■ WORK REQUIRED ■
Emit a verbatim copy of the lines below from the line with "Click the volume discounts link" through the line with "You are a GUI", excluding pictures and everything outside that range.

■ SUPPLIED MATERIAL ■
****************

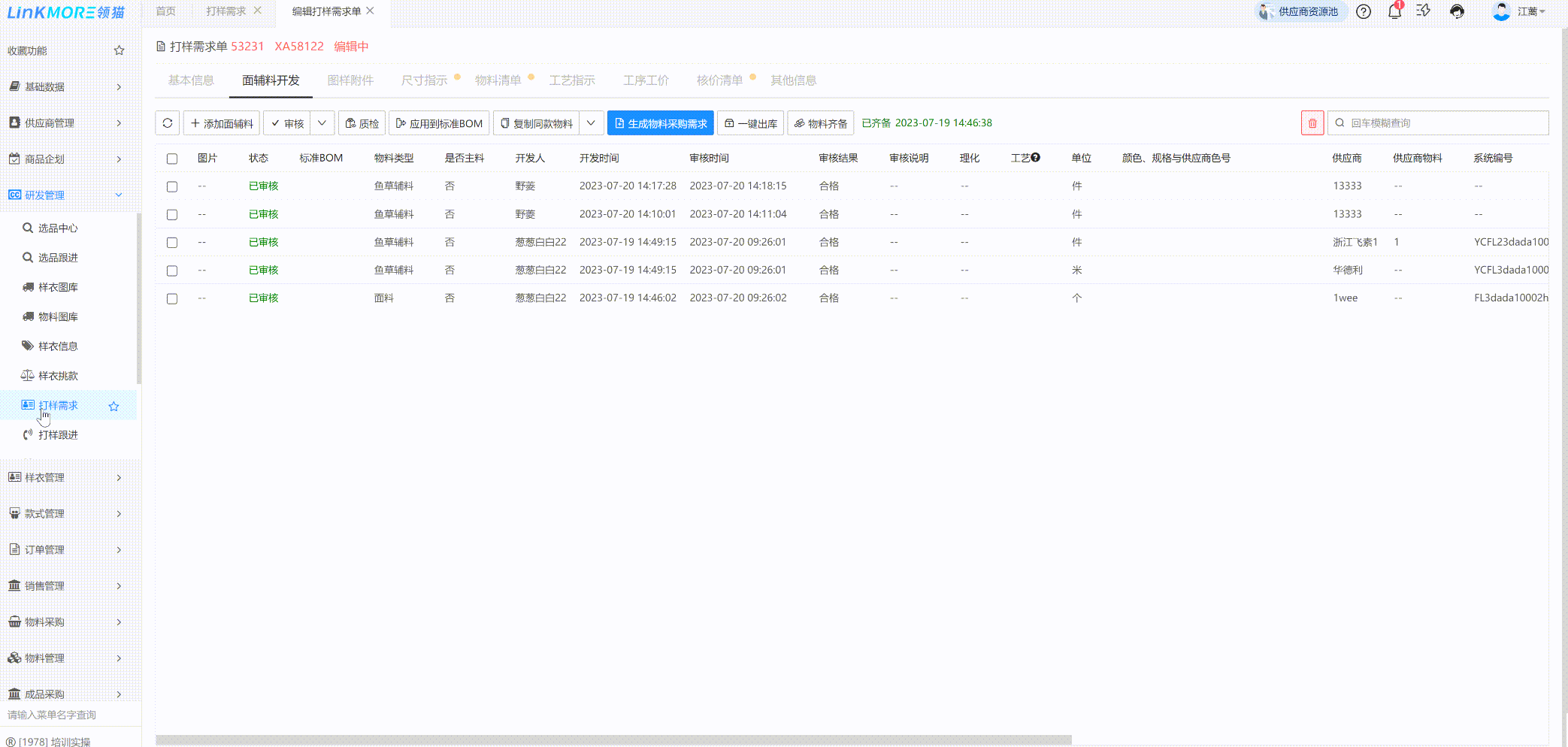1568x747 pixels.
Task: Click the 工艺 column help icon
Action: pos(1036,158)
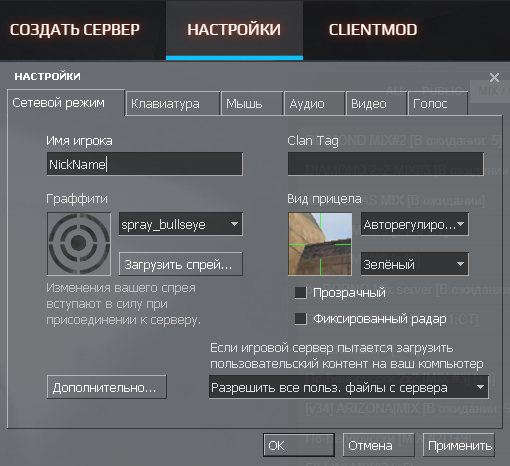Open the Голос tab
This screenshot has width=510, height=466.
(438, 104)
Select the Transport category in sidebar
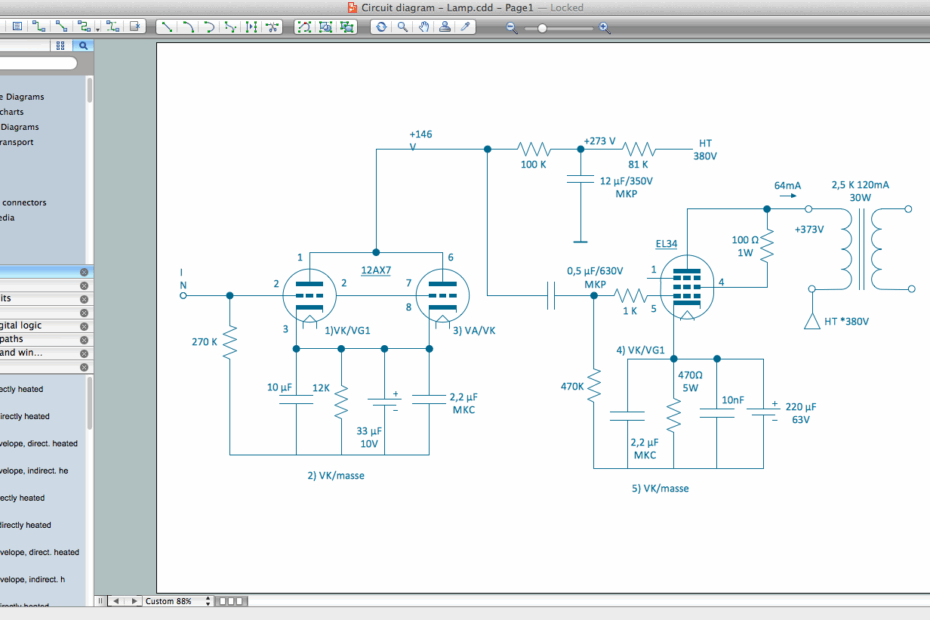The width and height of the screenshot is (930, 620). coord(25,141)
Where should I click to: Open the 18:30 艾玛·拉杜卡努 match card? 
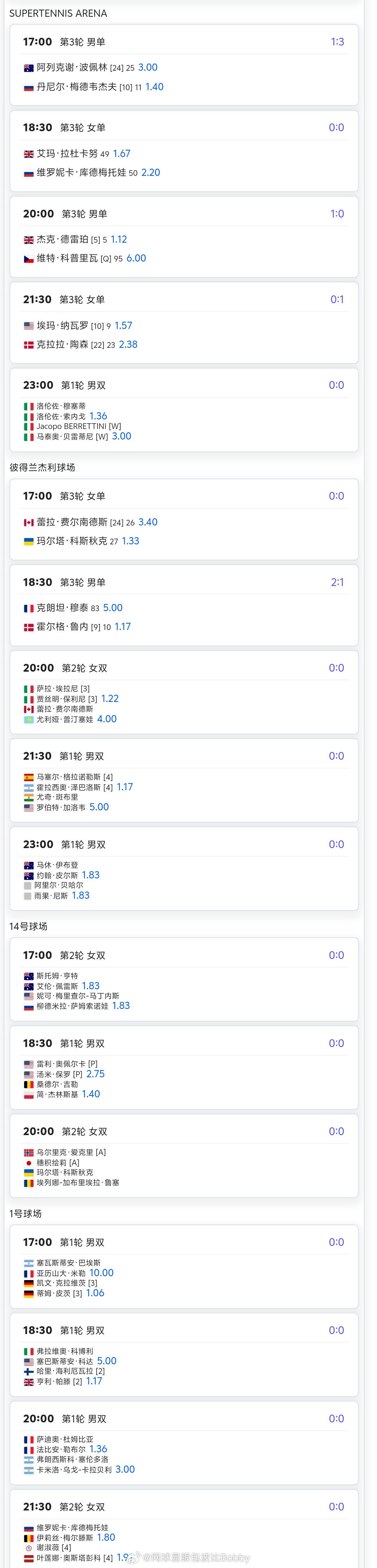184,151
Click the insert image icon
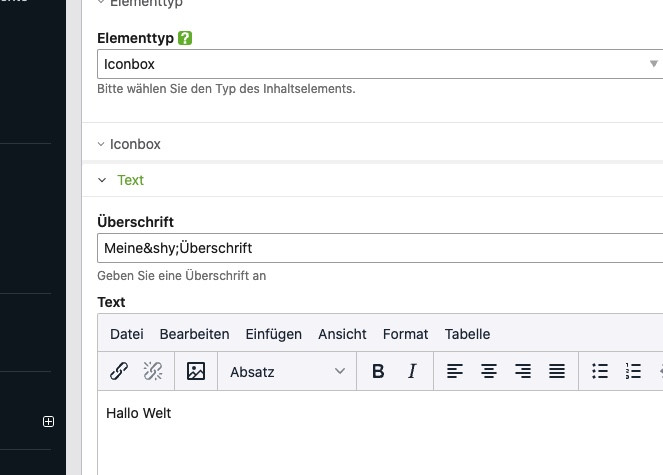Screen dimensions: 663x475 pos(196,371)

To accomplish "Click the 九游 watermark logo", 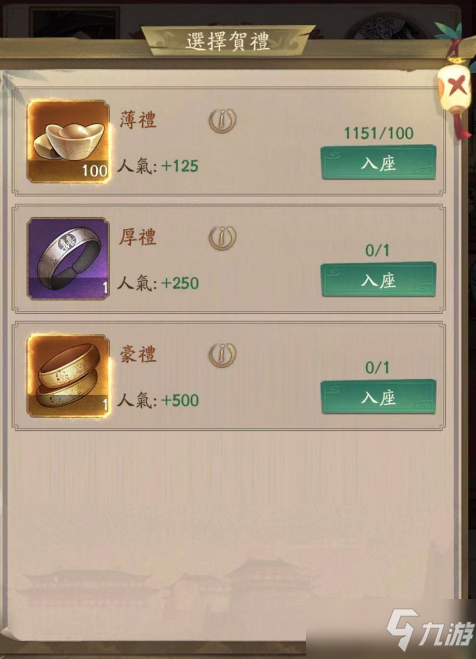I will [430, 630].
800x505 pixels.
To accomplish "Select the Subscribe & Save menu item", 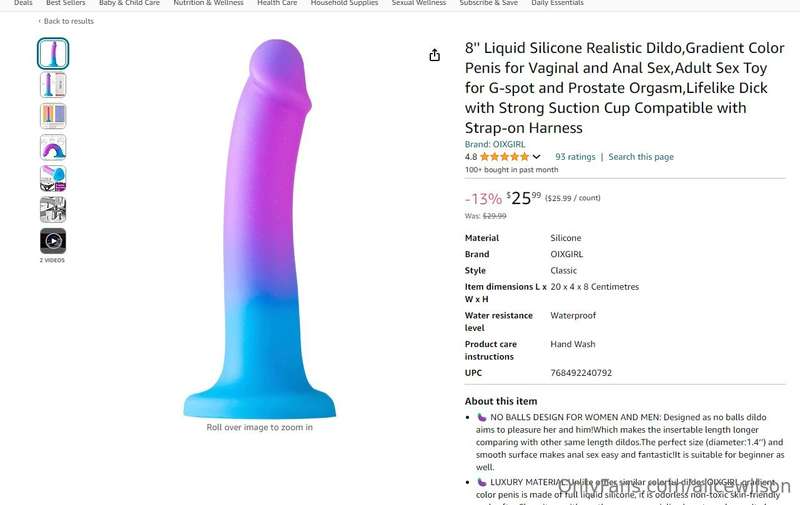I will coord(488,3).
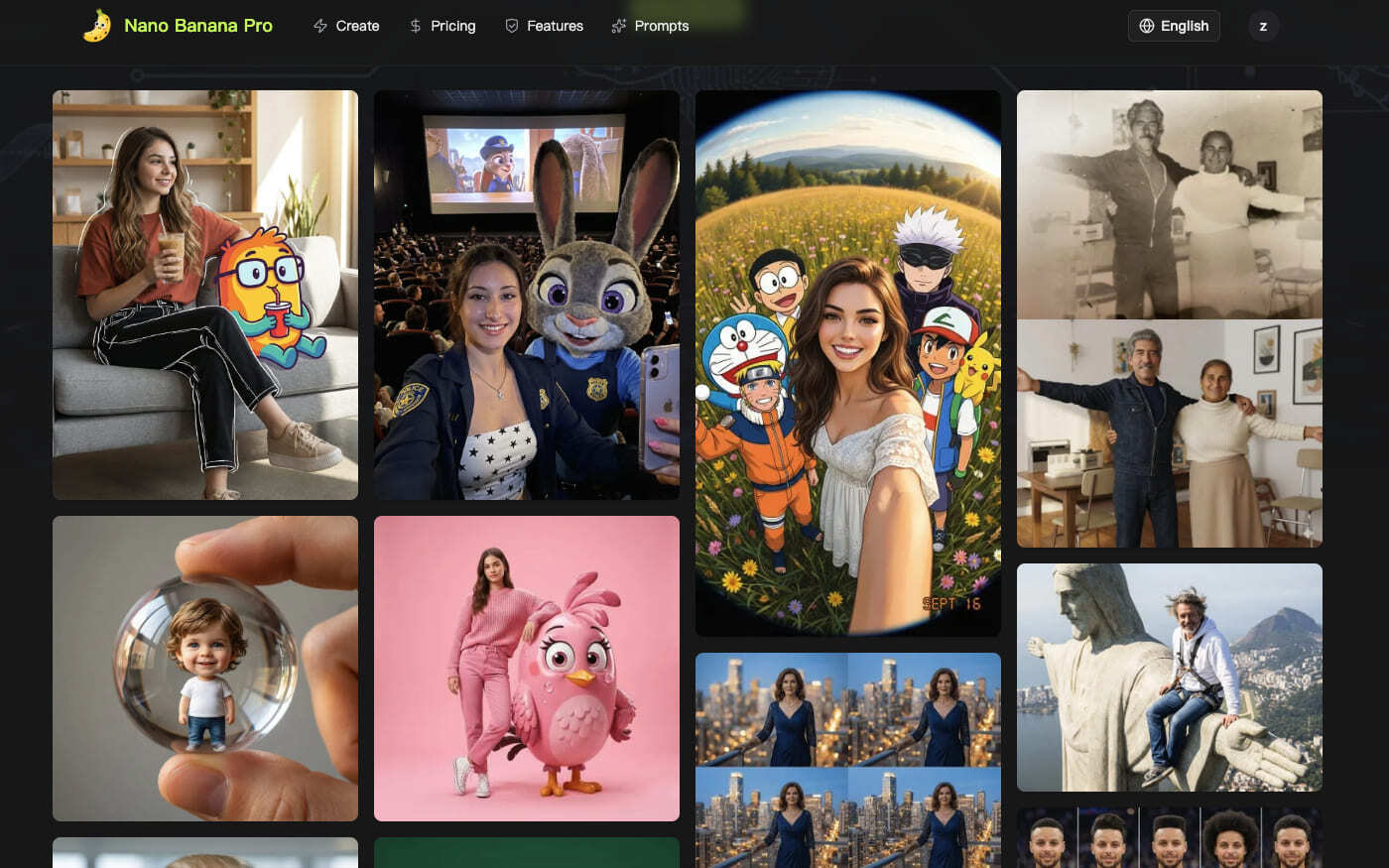The width and height of the screenshot is (1389, 868).
Task: Click the sparkle Prompts icon
Action: (x=619, y=26)
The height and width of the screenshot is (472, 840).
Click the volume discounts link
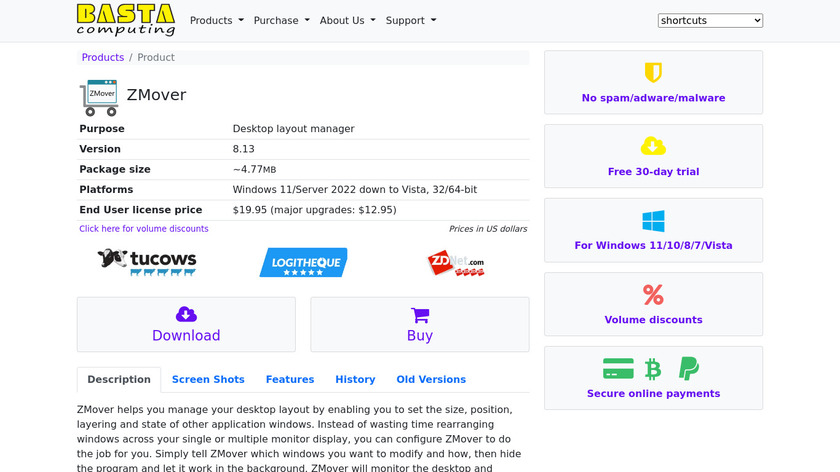click(144, 229)
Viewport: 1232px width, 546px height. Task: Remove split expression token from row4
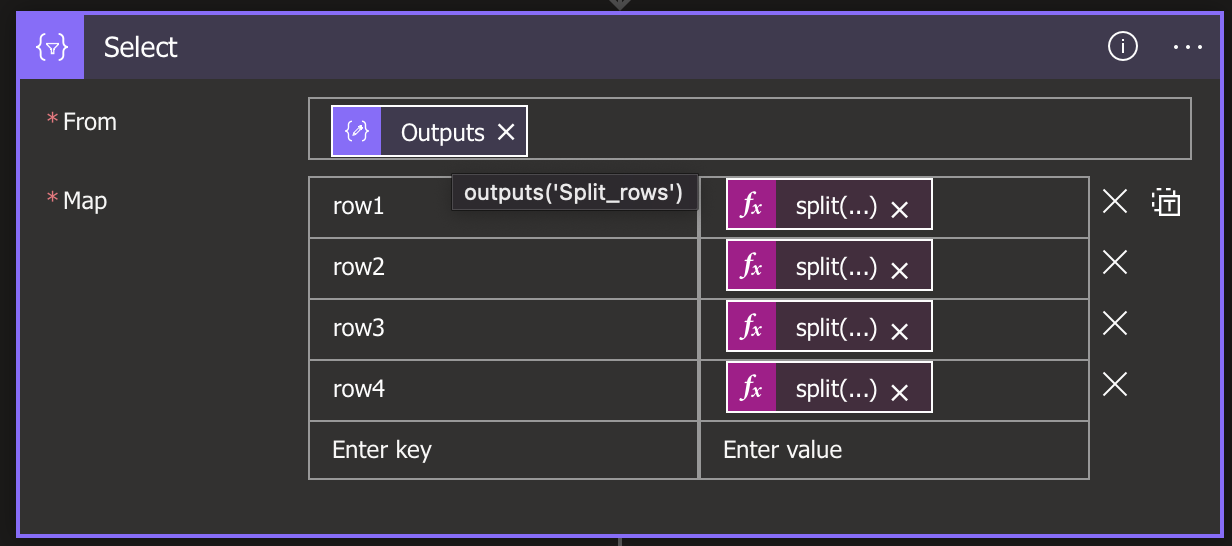click(x=899, y=393)
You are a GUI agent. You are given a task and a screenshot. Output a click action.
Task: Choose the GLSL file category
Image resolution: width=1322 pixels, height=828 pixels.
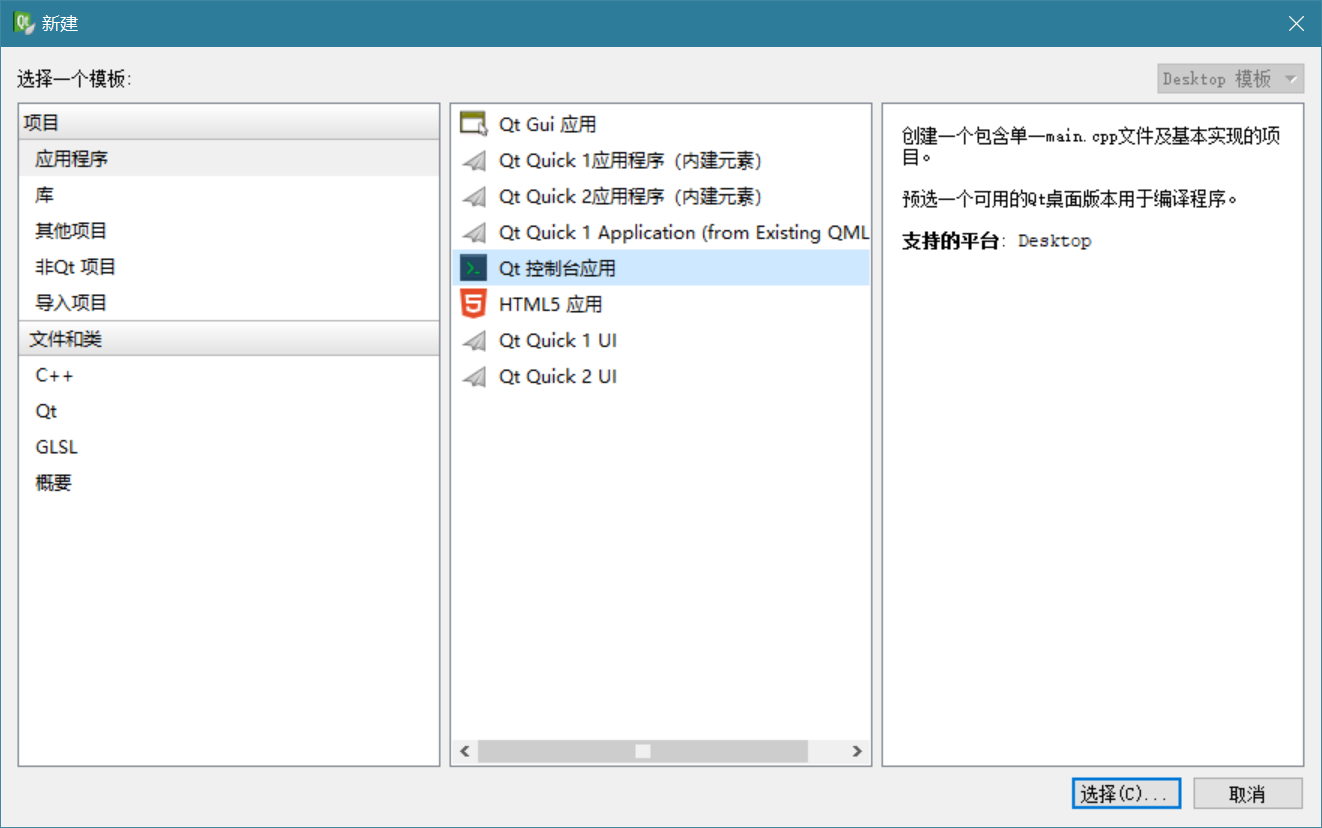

****************

■ SOLUTION TO THE EXERCISE ■
Click the volume discounts link
click(144, 229)
Viewport: 1232px width, 546px height. Task: Remove split expression token from row4
click(x=899, y=393)
You are a GUI agent. You are given a task and a screenshot. Output a click action.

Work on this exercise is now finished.